First, I created a custom resource called
# # Create and define resource system # create resource system set resource system type = string set resource system flag = h
I set the value on each vnode like this:
set node <vnode name> resources_available.system='crux'
I then tried:
qsub -l select system=polaris.
Since none of the nodes have
system=polaris, I expected the job to be held, but no, it ran. After much reading, trial and error, I did this:
set server node_group_enable = True set queue workq node_group_key=system
I then ran the same qsub as above, but it still ran. However, when I changed the last node to have
system=polaris it did run the job on that node. So, with that background, here are my questions:
- Is it correct that
-l select <custom_resource>=<value>is completely ignored if placement sets are not enabled and the resource is set as a key?

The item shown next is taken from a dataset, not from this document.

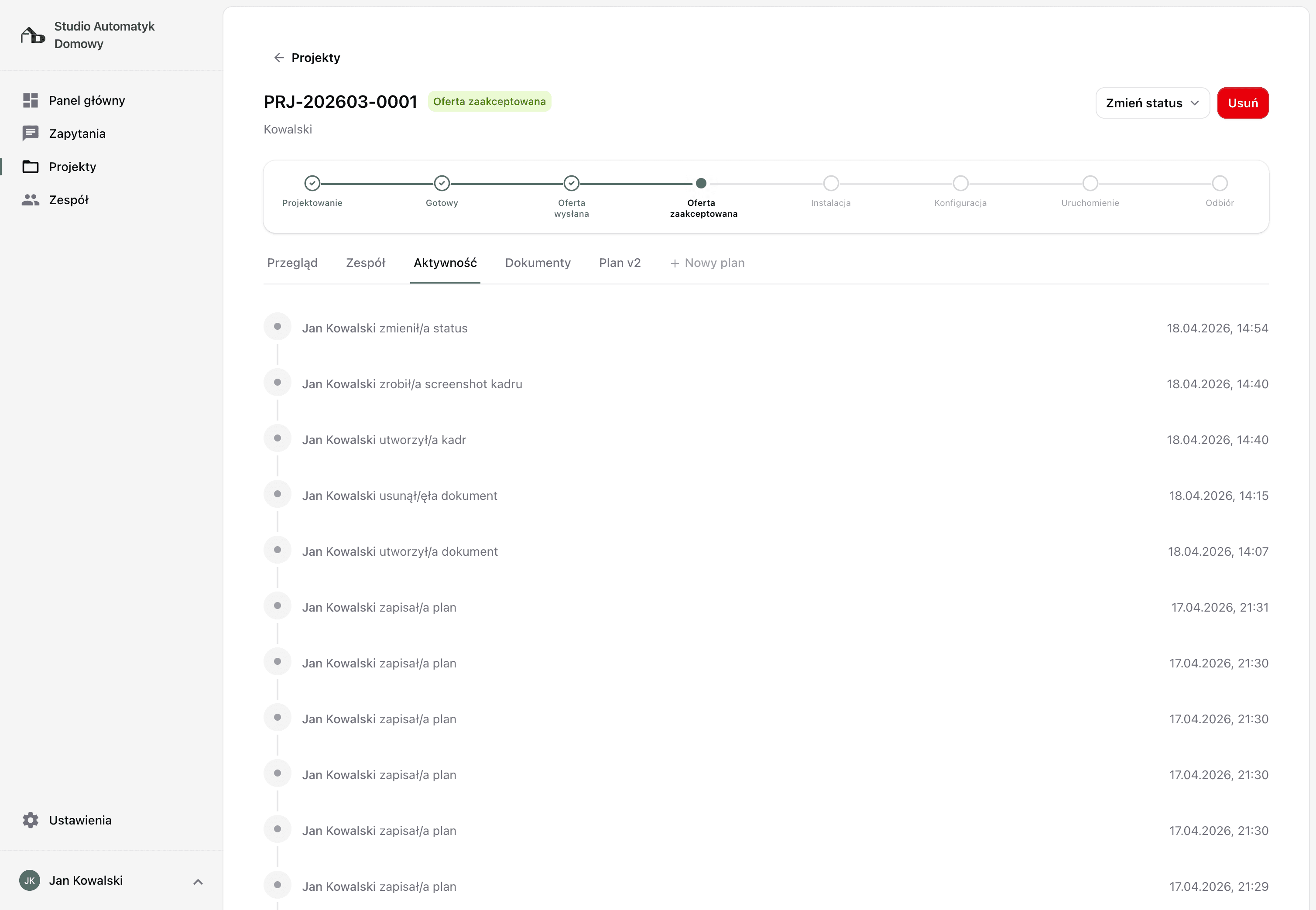Open the Oferta zaakceptowana status badge
Screen dimensions: 1316x910
(x=490, y=101)
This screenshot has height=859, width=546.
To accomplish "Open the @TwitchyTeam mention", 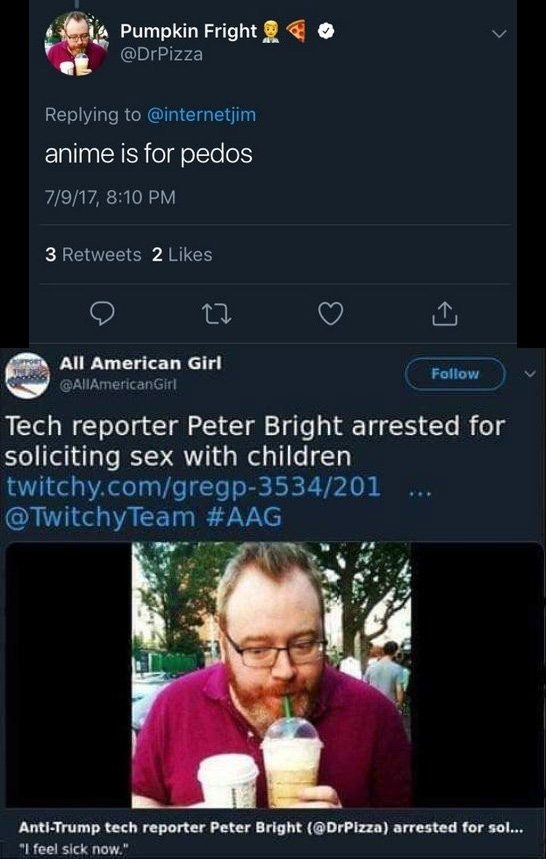I will [x=100, y=517].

node_group_enableis server wide? You can’t/don’t enable it at the queue level?
- This seems to be an “optimization” or “suggestion”. I specified a resource constraint that couldn’t be met. I was surprised it ran. Is there a way to make placement sets behave that way?
More generally, I am trying to restrict queues to use only specific nodes. I have a polaris queue and I want it to only use nodes that have
system=polaris. I have other similar queue restrictions, but they are just variations on that. Are placement sets the way to do that or is there some completely different mechanism I should be trying?
I looked at Placement sets for fast vs. slow switches problems, but that just prioritizes use. I want a hard separation. Similarly, I looked at Node grouping - config problems. I tried adding
set sched do_not_span_psets = True but when I removed the
system=polaris it still ran the job on a node without that resource.
I would appreciate any thoughts you might have.